[Required action] Please reproduce the rows below without any changes, from the first line through the line containing "The width and height of the screenshot is (1104, 490).", inclusive.

[Given information]
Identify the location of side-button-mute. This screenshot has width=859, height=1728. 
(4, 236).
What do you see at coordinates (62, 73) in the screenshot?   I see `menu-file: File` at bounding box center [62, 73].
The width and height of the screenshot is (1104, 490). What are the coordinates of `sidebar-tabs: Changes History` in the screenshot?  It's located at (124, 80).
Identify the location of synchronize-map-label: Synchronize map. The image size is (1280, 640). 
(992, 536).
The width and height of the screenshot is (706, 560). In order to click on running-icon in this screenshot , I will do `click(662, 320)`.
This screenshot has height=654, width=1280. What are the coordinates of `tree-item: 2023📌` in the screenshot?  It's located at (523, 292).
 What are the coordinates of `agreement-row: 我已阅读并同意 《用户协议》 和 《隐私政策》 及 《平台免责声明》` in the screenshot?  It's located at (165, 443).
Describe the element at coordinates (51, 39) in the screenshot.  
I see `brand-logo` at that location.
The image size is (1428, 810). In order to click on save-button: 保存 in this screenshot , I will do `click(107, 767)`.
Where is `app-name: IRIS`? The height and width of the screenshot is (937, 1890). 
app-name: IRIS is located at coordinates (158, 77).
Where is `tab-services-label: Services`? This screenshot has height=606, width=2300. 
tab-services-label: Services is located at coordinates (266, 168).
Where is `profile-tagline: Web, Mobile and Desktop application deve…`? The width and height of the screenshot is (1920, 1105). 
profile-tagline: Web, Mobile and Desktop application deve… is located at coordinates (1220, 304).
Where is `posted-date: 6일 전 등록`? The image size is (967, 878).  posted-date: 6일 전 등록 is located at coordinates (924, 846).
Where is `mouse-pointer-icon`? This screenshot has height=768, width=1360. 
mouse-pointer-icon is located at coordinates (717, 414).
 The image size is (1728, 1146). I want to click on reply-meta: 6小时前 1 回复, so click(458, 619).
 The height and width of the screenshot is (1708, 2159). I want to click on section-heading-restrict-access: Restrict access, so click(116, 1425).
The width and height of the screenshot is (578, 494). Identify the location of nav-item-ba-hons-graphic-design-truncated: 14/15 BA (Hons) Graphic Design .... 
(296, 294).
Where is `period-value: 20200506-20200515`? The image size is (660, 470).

[Exercise response]
Identify the location of side-button-mute. This screenshot has width=859, height=1728. 
(4, 236).
What do you see at coordinates (62, 73) in the screenshot?   I see `menu-file: File` at bounding box center [62, 73].
The width and height of the screenshot is (1104, 490). What are the coordinates of `sidebar-tabs: Changes History` in the screenshot?  It's located at (124, 80).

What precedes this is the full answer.